Fue en la primavera de 1916 que el Ángel de Portugal (así se identificó) se le apareció a ella, a su hermano y a la prima, anticipándoles la llegada de Nuestra Señora de Fátima. Lucía y Jacinta (como ocurrirá también al aparecer Nuestra Señora), podrán ver y sentir; la primera también podrá hablar, mientras Francisco tan sólo veía. El Ángel que llevó la Eucaristía y les dio la comunión en la boca, tres veces rezó: «¡Dios mío, yo creo, adoro, espero y te amo! ¡Te pido perdón por los que no creen, no adoran, no esperan, no te aman!». Después dijo: « Rezad así. Los Corazones de Jesús y de María están atentos a la voz de vuestras súplicas”».
La encantadora inocencia de Jacinta hace hoy aún más horripilante aquello que la cultura dominante perpetra en detrimento de la infancia. Es de estos días la noticia respecto a Butterfly, una miniserie inglesa que saldrá a luz en FoxLifenel en el mes de diciembre y será presentada en un pre-estreno en el FeST – Festival de la Serie TV, en Milán. La historia es la de Max/Maxine, una niña femenina, nacida en un cuerpo de niño varón, y de su familia, «abrumada por esta disforia de género», como la define ANSA (http://www.ansa.it/canale_lifestyle/notizie/societa_diritti/2018/10/13/butterfly-drama-su-bimba-trans_ed8a4204-ddc9-4fd3-b70f-f86987893871.html).

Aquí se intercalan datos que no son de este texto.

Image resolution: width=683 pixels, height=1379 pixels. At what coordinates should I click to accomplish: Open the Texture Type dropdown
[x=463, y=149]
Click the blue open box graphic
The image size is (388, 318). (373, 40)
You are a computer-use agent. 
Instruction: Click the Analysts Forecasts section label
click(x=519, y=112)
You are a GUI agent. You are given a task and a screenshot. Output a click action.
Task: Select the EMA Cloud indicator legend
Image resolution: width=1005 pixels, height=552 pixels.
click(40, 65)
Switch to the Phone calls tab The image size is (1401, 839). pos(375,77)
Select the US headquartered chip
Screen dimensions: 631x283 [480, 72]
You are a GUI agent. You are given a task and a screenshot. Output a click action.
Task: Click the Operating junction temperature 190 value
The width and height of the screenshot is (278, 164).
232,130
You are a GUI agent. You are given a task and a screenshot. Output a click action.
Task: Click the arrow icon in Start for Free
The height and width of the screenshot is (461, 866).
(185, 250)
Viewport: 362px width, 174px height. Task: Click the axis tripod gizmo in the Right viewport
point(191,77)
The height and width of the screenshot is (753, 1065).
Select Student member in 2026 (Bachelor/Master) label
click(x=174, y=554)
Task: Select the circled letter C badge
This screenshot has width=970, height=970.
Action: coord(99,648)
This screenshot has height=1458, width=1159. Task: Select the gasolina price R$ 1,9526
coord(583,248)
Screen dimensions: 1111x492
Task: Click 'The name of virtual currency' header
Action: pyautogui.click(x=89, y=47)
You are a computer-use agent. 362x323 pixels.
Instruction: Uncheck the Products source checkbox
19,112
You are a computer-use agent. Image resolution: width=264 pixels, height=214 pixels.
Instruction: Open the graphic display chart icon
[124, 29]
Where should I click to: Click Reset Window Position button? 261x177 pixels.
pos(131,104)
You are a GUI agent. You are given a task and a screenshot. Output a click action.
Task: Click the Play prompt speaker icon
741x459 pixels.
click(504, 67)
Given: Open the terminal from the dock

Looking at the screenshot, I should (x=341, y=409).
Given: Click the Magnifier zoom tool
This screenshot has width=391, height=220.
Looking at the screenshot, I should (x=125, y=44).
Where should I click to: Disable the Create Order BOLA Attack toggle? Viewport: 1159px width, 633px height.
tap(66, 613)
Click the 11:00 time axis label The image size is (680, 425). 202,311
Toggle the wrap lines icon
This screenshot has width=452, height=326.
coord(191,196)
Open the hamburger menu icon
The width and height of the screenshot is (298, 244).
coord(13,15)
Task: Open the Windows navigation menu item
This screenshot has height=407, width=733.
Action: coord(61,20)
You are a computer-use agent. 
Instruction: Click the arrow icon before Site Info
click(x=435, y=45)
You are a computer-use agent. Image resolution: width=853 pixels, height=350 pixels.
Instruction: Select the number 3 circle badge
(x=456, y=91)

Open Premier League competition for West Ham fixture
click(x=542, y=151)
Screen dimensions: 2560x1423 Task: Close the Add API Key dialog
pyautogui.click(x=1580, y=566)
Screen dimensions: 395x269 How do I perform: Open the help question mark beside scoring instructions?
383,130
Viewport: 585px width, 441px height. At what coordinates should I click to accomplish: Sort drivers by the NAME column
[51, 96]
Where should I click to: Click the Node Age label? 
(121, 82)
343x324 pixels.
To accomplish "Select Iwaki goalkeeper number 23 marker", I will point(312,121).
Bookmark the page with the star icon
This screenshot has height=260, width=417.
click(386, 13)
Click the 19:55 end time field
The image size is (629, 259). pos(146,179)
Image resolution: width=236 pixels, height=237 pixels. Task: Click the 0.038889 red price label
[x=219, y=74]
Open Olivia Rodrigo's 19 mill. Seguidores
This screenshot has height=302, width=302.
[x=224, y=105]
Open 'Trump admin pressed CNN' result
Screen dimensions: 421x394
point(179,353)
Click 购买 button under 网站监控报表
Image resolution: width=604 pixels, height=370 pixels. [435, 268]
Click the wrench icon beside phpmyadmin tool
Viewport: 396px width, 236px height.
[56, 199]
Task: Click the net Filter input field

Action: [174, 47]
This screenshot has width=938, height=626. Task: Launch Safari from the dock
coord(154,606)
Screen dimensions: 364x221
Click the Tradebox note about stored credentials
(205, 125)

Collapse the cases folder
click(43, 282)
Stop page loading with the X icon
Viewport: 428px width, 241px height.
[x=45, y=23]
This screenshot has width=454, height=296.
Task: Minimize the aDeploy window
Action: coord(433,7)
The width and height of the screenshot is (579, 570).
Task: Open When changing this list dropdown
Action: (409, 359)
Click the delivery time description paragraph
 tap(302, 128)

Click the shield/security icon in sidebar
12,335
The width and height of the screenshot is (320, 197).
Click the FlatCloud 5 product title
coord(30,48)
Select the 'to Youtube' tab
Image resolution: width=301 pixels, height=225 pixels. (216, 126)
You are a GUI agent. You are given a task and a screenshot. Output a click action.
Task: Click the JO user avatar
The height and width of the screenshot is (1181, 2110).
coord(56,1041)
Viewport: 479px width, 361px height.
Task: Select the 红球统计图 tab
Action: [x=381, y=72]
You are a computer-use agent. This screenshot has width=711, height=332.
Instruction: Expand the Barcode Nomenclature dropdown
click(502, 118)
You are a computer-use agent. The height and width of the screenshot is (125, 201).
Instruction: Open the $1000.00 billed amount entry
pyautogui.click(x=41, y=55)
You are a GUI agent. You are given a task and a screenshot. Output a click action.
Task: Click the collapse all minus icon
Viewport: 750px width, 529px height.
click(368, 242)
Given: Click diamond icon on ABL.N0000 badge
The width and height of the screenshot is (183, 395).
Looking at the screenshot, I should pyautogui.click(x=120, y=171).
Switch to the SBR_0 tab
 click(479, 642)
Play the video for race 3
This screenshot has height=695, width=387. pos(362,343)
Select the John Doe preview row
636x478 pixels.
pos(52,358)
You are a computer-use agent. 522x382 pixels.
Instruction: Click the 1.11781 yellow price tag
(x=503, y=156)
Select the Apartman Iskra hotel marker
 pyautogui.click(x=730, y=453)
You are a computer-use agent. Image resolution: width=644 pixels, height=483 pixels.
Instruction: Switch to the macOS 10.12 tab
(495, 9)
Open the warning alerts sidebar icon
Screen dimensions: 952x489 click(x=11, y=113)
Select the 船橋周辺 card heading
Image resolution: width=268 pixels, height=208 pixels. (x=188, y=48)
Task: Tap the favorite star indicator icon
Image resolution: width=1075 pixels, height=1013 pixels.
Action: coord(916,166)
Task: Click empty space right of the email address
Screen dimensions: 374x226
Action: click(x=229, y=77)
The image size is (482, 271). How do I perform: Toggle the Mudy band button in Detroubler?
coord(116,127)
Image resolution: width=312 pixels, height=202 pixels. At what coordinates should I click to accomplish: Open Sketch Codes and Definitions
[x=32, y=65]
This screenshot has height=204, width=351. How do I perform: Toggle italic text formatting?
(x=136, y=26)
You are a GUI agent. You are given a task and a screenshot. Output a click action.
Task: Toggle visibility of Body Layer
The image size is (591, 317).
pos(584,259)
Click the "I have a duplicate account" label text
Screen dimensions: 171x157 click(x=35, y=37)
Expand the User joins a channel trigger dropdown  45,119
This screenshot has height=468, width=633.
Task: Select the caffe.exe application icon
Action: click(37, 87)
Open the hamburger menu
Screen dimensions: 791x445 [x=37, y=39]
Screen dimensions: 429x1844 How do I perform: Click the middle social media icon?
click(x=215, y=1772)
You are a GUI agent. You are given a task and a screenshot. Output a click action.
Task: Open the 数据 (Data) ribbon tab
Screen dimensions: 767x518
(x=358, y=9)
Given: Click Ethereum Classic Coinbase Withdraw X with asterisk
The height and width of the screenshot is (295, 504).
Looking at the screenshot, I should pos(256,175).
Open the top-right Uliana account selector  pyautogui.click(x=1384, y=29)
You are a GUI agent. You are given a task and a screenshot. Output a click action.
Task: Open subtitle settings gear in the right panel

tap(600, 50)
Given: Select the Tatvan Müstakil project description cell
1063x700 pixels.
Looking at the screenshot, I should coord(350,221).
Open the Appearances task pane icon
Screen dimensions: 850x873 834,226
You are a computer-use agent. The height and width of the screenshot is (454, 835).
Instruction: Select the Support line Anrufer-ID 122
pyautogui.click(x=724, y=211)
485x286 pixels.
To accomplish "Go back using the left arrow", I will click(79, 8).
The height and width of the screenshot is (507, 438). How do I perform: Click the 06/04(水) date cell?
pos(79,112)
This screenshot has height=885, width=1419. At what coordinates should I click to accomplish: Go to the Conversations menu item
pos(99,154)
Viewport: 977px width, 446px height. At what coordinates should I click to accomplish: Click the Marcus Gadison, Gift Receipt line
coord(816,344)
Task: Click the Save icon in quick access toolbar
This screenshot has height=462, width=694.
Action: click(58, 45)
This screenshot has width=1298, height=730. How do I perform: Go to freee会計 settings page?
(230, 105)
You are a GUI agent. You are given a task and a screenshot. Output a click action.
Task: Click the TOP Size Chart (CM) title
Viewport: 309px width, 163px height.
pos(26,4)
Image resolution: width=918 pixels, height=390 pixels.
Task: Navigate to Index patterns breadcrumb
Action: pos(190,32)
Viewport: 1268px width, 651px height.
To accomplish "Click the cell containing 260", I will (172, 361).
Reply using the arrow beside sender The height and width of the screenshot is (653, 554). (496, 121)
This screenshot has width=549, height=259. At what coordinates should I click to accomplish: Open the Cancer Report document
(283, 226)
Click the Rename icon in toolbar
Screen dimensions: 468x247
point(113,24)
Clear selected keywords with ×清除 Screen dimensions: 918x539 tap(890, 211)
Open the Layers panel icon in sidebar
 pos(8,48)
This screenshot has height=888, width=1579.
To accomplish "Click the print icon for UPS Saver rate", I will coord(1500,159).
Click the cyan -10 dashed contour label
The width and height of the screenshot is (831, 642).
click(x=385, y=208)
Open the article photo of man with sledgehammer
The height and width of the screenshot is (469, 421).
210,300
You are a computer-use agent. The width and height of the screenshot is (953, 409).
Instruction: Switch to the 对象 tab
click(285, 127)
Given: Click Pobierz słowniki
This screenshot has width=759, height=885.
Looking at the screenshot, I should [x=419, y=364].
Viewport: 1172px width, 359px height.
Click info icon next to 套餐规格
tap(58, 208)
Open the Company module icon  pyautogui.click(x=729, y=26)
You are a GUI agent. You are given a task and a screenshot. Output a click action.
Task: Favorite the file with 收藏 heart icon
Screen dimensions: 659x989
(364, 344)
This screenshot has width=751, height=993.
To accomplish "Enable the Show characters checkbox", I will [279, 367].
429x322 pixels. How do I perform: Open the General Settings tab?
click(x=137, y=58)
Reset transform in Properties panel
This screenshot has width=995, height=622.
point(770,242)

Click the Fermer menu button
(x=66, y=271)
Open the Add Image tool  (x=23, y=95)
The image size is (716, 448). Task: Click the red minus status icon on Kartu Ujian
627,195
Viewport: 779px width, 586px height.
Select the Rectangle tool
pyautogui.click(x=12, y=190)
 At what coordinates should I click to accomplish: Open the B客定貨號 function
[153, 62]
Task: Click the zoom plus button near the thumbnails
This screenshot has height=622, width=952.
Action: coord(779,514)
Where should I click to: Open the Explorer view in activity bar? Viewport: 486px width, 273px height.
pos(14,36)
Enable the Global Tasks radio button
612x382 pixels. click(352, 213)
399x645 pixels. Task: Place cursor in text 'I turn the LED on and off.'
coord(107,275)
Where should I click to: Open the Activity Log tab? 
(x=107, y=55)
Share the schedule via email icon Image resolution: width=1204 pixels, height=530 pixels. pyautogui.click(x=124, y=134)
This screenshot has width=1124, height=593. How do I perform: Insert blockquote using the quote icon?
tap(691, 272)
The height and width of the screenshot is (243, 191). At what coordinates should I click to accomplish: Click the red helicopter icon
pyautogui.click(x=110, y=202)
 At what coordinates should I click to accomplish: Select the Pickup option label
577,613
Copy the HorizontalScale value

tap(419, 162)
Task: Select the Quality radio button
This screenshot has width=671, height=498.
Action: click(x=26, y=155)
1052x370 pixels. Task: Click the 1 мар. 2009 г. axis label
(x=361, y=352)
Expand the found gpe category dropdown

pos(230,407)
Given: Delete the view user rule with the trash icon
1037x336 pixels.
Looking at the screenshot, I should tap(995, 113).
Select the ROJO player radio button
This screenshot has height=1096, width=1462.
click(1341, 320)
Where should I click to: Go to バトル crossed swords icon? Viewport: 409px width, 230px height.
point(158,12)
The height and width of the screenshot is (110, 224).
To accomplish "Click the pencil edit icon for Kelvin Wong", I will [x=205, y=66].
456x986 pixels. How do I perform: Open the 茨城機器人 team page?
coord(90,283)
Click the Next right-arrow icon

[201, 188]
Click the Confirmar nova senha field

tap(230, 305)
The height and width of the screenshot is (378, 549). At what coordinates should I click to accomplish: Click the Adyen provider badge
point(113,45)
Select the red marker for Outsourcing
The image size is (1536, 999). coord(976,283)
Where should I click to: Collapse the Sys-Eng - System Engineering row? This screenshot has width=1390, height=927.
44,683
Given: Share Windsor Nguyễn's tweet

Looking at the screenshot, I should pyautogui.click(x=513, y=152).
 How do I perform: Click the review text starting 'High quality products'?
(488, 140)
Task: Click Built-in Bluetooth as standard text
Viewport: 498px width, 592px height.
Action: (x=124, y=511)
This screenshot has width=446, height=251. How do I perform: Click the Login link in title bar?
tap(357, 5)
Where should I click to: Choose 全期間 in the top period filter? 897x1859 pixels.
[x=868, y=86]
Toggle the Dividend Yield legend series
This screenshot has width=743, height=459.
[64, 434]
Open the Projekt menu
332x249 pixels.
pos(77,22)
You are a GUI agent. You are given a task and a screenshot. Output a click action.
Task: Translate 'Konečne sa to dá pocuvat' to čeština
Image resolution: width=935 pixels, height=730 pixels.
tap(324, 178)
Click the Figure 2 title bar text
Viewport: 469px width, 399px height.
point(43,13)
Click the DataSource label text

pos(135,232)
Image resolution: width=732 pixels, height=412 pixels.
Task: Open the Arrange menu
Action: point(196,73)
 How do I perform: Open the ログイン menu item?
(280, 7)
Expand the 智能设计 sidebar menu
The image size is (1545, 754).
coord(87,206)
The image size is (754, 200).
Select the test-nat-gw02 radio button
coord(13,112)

La infancia vivida cristianamente es serenidad, paz, tranquilidad, armonía, estabilidad, equilibrio, naturalidad y, cuando Dios llama, también con santidad. La naturaleza del comportamiento y de las actitudes de Jacinta alcanzaron, con las apariciones, un nivel de extraordinario misticismo: la gracia correspondida dio vida a prodigiosos niveles de virtud. Criada en una familia católica, había cultivado la fe con la oración, mientras que su temperamento era fuerte, voluntarioso y tenía una predisposición para el baile y la poesía. Era una expresiva manifestación del brío, del entusiasmo, de la inocencia. Van a ser los acontecimientos de 1917 los que cambiarán sus aficiones y ya no bailará más, asumiendo un aspecto serio, modesto, amable. El perfil que Lucía traza de la pequeña prima es de fuerte admiración, muestra con claridad el perfil de la pureza de corazón, cuyos ojos hablan solo de Dios.
Jacinta se vuelve insaciable de la práctica del sacrificio y de la mortificación y, en particular, hacía penitencia para salvar del Infierno a las almas de los pecadores, tal como había pedido la Madre de Dios. A comienzos del mes de julio de 1919, fue internada en el hospital de Lisboa, afectada por la «epidemia española», que produjo en el mundo más víctimas que la terrible peste negra del siglo XIV: terminada la Primera Guerra Mundial, entre 1918 y 1920, murieron entre 50 y 100 millones de personas. Su madre le preguntaba que deseaba y la pequeña pedía la presencia de Lucía.
La visita fue toda dedicada a hablar del sufrimiento ofrecido por los pecadores para alejarlos del Infierno –que con gran consternación les había sido mostrado por Nuestra Señora– y por el Sumo Pontífice. Dijo Santa Jacinta: «Tu quedas aquí para decir que Dios quiere establecer en el mundo la devoción al Corazón Inmaculado de María. Cuando sea la ocasión de decirlo, no te escondas. Diles a todos que Dios nos concede las gracias por medio del Corazón Inmaculado de María. Que las pidan a Ella, que el Corazón de Jesús quiere que a su lado sea venerado el Corazón Inmaculado de María. Pidamos la paz al Corazón Inmaculado de María, que Dios la confió a Ella. ¡Si yo pudiese meter en el corazón de todos la luz que me arde aquí en el pecho y me hace amar tanto al Corazón de Jesús y al Corazón de María!».